• 作業内容:
熱中症に関する本文のうち、「29〜39万人、これは日本の」から始まり「常や症状を引き起こすのです。」で終わる部分を、一字一句変えずに書き出してください。

• 本文:
------------

熱中症の対策は正しい理解から 予防法や応急処置について解説

29〜39万人、これは日本の1シーズンの夏に熱中症で医療機関を受診する人数です。想像以上の数ではないでしょうか。さらに、熱中症は命にかかわる病気でもあります。熱中症とはどんなものか、予防策は、かかったときはどう対応するのか、について紹介していきます。

体に熱がこもってさまざまな異常が現れる熱中症

人間は暑くなると汗をかいたり、体の末端の細い血管を広げたりして、体内の熱を外部にに逃し、体温を一定に保っています。熱中症は、高温多湿の状態に長時間いることで、体温の調節ができなくなった状態です。その結果、体内に熱がこもり、さまざまな体の異常や症状を引き起こすのです。
熱中症シーズンは高温多湿になる夏です。気温が上昇している近年、やはり熱中症も増加しています。消防庁の調査によれば、熱中症の救急搬送は記録的な猛暑だった2010年に急激に増加し、現在も高いレベルのままです

熱中症の症状は軽いものから命にかかわるものまで幅広い

熱中症では、さまざまな症状が現れます。軽症は目まい程度ですが、重症になると命にかかわる状態になるため、十分な注意が必要です。

初めは目まいや立ちくらみから

熱中症の症状は重症度によって、I度からIII度の3段階に分けられています。

------------

• 保存済みのデータ項目:
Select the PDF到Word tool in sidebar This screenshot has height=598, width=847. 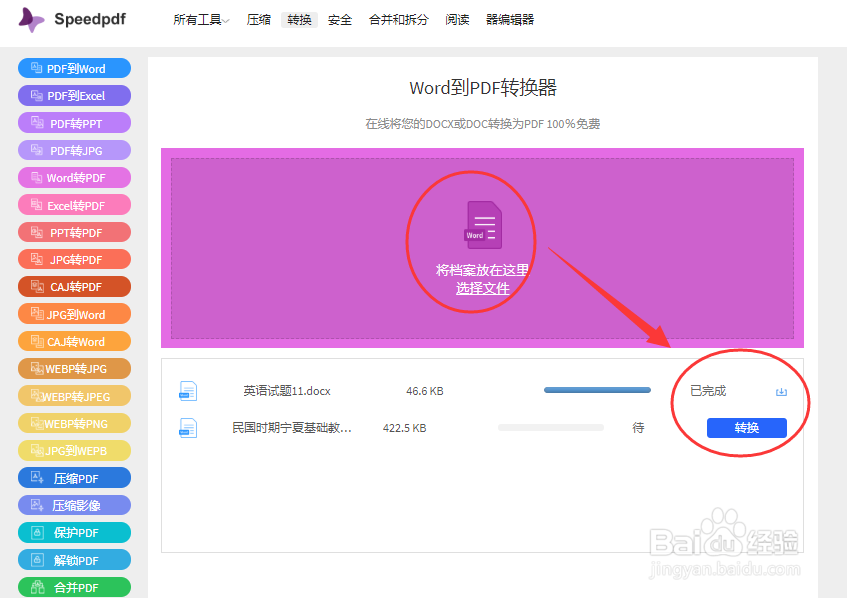[x=74, y=67]
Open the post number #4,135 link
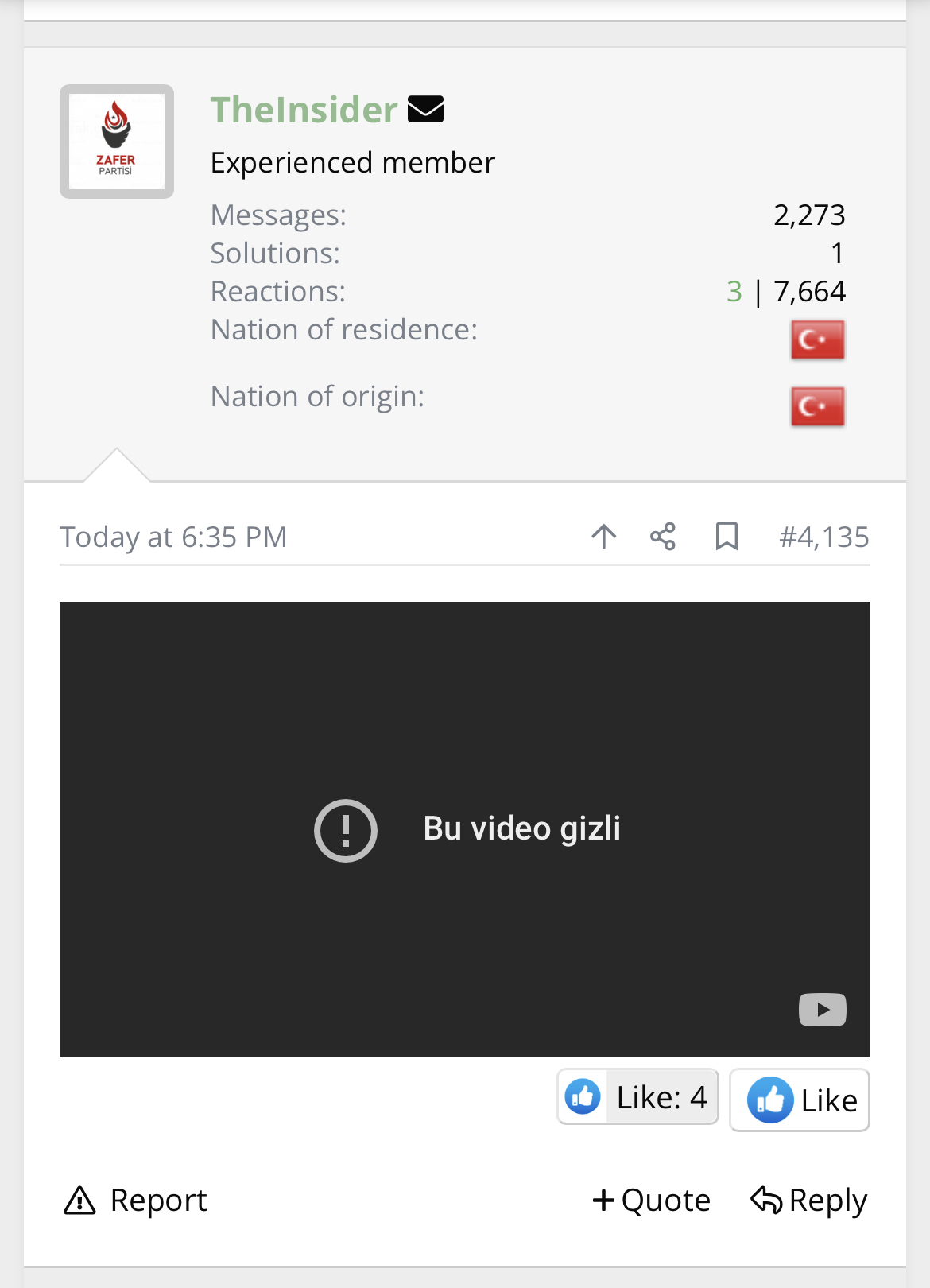The image size is (930, 1288). point(823,537)
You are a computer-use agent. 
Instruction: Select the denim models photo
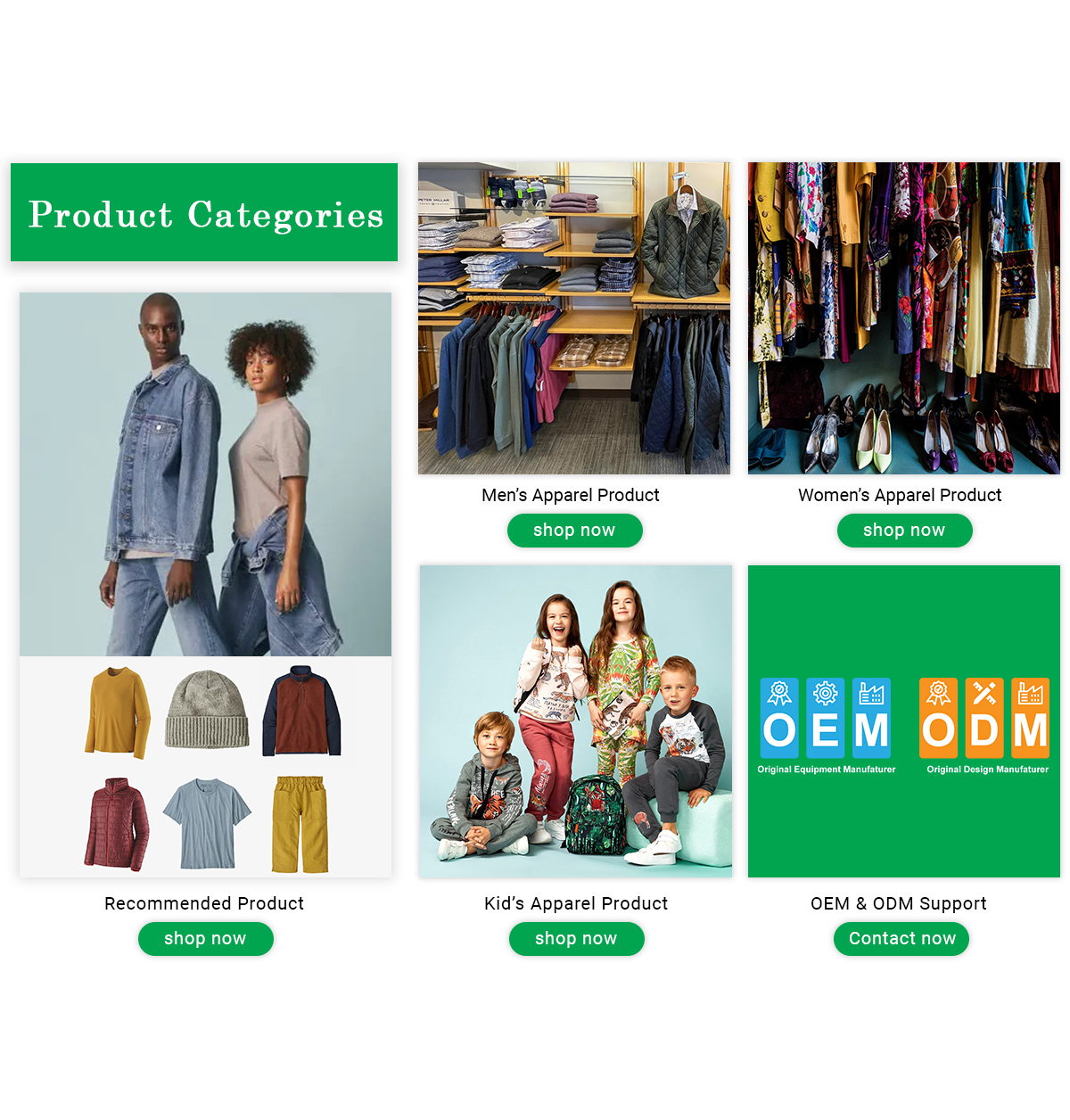205,474
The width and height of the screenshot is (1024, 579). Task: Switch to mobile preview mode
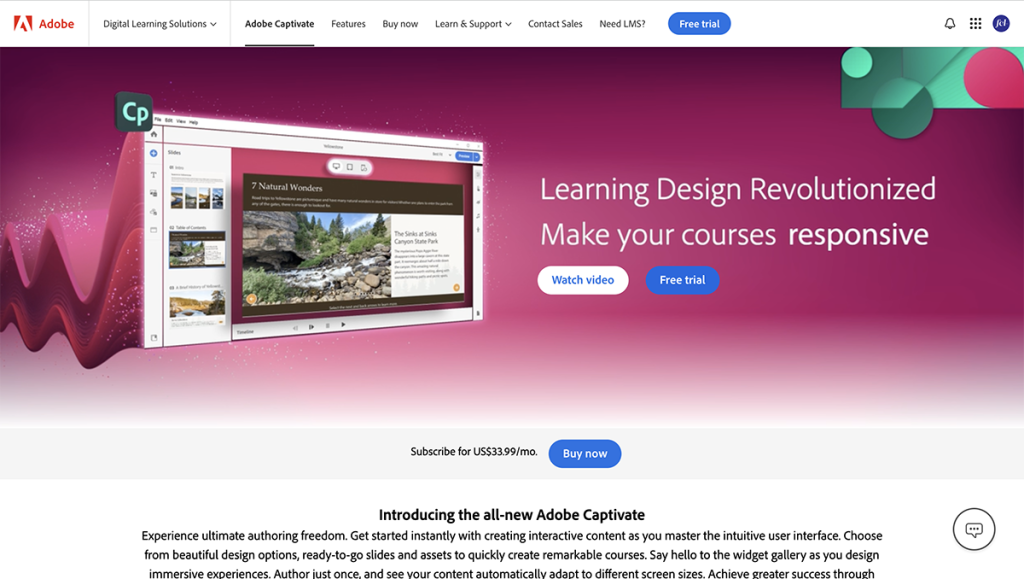click(x=363, y=168)
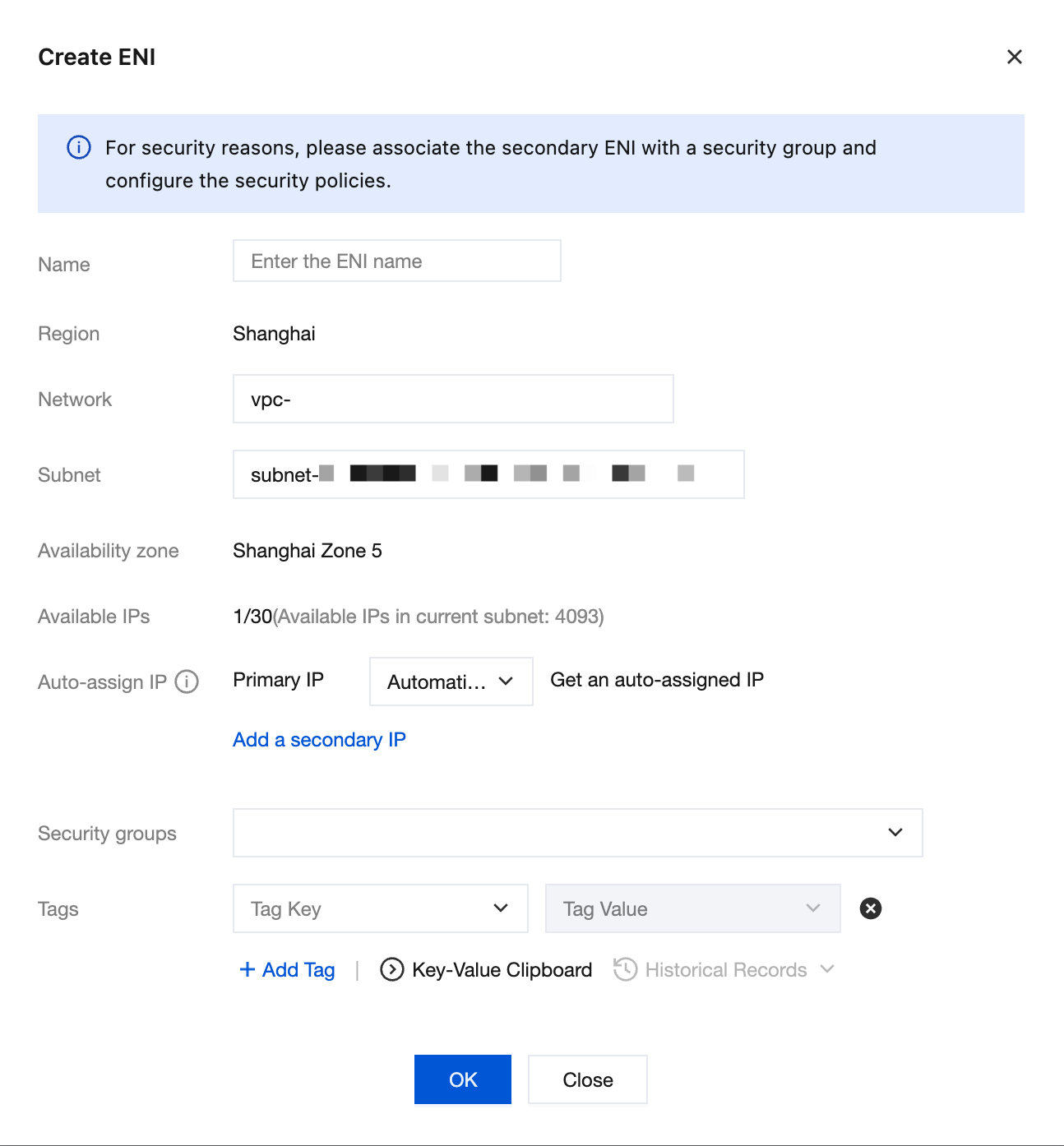1064x1146 pixels.
Task: Open the Tag Key dropdown
Action: (x=380, y=908)
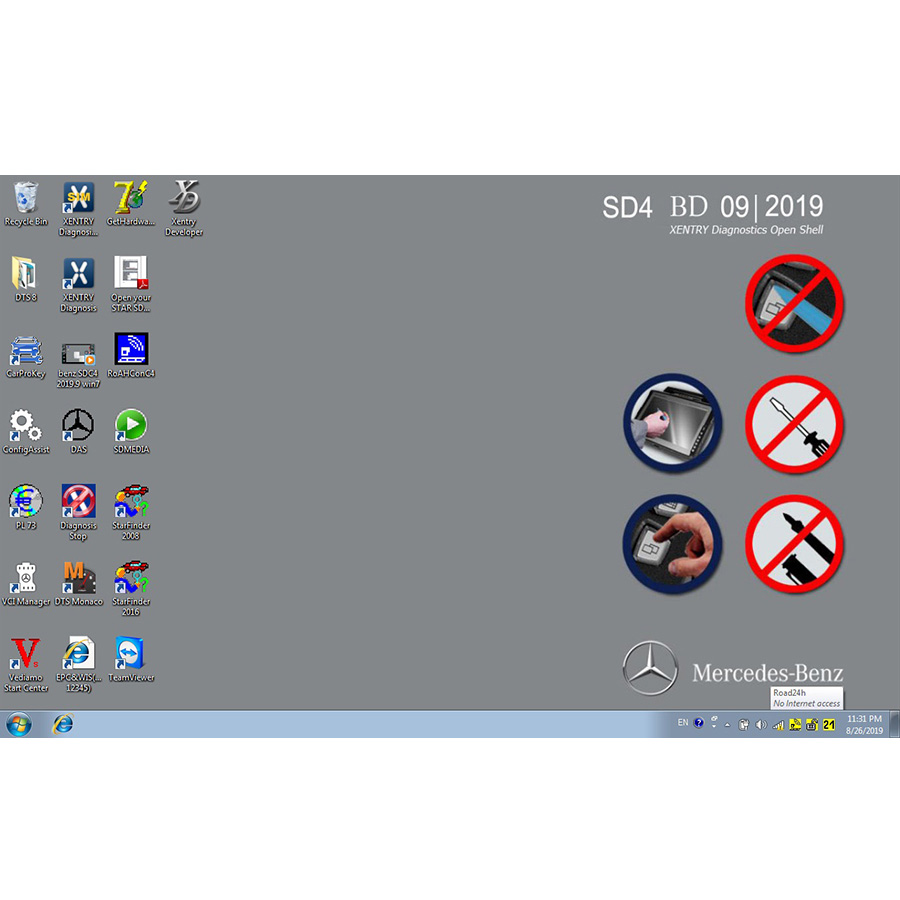Show hidden icons in system tray
This screenshot has height=900, width=900.
pos(727,724)
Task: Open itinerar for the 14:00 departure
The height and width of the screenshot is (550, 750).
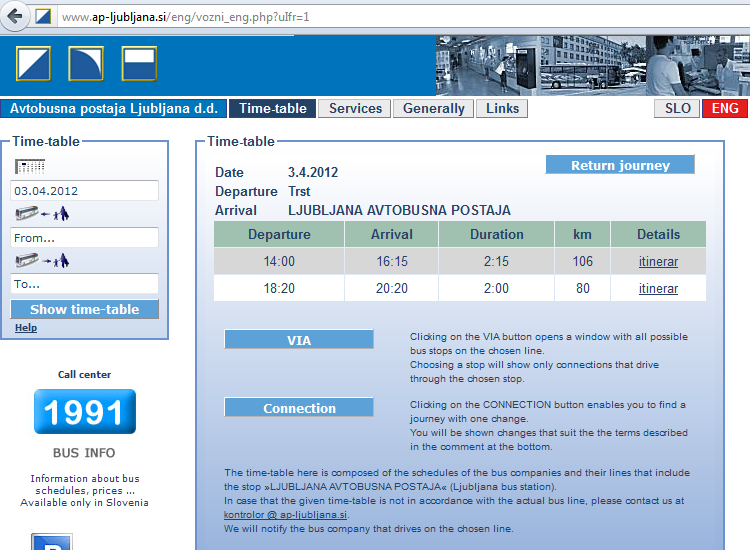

------------

• 解答欄:
29〜39万人、これは日本の1シーズンの夏に熱中症で医療機関を受診する人数です。想像以上の数ではないでしょうか。さらに、熱中症は命にかかわる病気でもあります。熱中症とはどんなものか、予防策は、かかったときはどう対応するのか、について紹介していきます。

体に熱がこもってさまざまな異常が現れる熱中症

人間は暑くなると汗をかいたり、体の末端の細い血管を広げたりして、体内の熱を外部にに逃し、体温を一定に保っています。熱中症は、高温多湿の状態に長時間いることで、体温の調節ができなくなった状態です。その結果、体内に熱がこもり、さまざまな体の異常や症状を引き起こすのです。